So how do you follow up that?
Perhaps the most amazing thing about Great Britain's golden night at the Olympic Stadium was that it has rendered almost anti-climactic Sunday's men's 100-metre semi-finals and gold medal race.
There is drama, to be sure: Usain Bolt's stumble out of the blocks in his qualifying race has only led to intensified speculation that he is not the same runner he was when he dominated the 2008 Beijing Olympics. But one never knows with Bolt.
Justyn Warner, the Canadian who will run in a semi-final heat on Sunday, believes Bolt has spent the past two years sand-bagging, setting up the sport and his opponents only to crush them at the Games. Bolt certainly understands the value of a narrative, so nobody should put it past him.
But truthfully, whatever Bolt does will likely pale in comparison to the scene Saturday night when a Somali immigrant, Mo Farah, had the entire Olympic Stadium on its feet cheering for 10,000 metres.
It was a remarkable race, and at times the entire stadium shook. It is frowned upon in North America for reporters to cheer in pressboxes, but the press tribune at Olympic Stadium was no place for decorum on Saturday. Several Brit reporters cheered and applauded throughout the evening.

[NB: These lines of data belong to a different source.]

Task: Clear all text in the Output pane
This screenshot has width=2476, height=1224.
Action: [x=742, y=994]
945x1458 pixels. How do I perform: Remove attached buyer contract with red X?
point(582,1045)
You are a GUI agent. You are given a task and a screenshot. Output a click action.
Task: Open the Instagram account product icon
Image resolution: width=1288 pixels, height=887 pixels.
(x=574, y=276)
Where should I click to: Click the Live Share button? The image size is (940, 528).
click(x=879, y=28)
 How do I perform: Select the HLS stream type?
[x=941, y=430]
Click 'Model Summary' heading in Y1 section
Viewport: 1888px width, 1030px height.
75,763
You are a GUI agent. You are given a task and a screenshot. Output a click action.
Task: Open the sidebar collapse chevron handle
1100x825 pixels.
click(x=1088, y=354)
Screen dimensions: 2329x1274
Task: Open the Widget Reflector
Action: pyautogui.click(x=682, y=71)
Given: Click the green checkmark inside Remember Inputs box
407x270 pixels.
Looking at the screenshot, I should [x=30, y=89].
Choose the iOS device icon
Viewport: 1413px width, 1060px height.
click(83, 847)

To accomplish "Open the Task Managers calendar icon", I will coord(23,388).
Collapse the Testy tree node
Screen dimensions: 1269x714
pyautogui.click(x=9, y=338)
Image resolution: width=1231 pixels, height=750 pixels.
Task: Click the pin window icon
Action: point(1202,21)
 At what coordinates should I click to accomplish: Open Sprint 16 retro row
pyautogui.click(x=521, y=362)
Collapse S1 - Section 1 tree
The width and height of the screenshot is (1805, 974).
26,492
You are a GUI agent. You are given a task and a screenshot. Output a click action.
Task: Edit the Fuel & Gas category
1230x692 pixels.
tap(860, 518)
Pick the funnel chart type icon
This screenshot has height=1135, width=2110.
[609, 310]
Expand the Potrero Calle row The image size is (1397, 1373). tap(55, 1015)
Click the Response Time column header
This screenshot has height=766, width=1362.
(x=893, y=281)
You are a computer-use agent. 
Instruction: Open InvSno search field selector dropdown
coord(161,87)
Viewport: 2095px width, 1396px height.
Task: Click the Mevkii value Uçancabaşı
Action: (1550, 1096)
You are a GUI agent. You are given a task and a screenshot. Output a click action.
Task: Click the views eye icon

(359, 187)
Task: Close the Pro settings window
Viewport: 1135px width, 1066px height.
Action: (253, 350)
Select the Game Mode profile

Farah's victory was particularly telling because he is a Somali immigrant, albeit one raised in London, and race is an issue that is never far below the surface in England during harsh economic times. It will be galling, no doubt, to the small-minded to see a team that represents Dear Old Blighty send so many people of colour to the medals podium, but in truth it is right and proper that this face be presented to the world.
As for Farah? There isn't a father who has ever been welcomed home by the embrace of their daughter who didn't well up when his daughter Rihannah escaped from the clutches of her mother and security personnel and scooted over to hug her dad as he jogged around the track, the Union Jack wrapped around his shoulders.
That is the image I will take away from these games: father and daughter in a hug, with the daughter then skipping – yes, skipping – down the track before breaking into a run towards an older steward who gently touched her shoulder and held her up for her mother. Mo Farah stole our hearts Saturday night – he also stole the Olympics from Usain Bolt.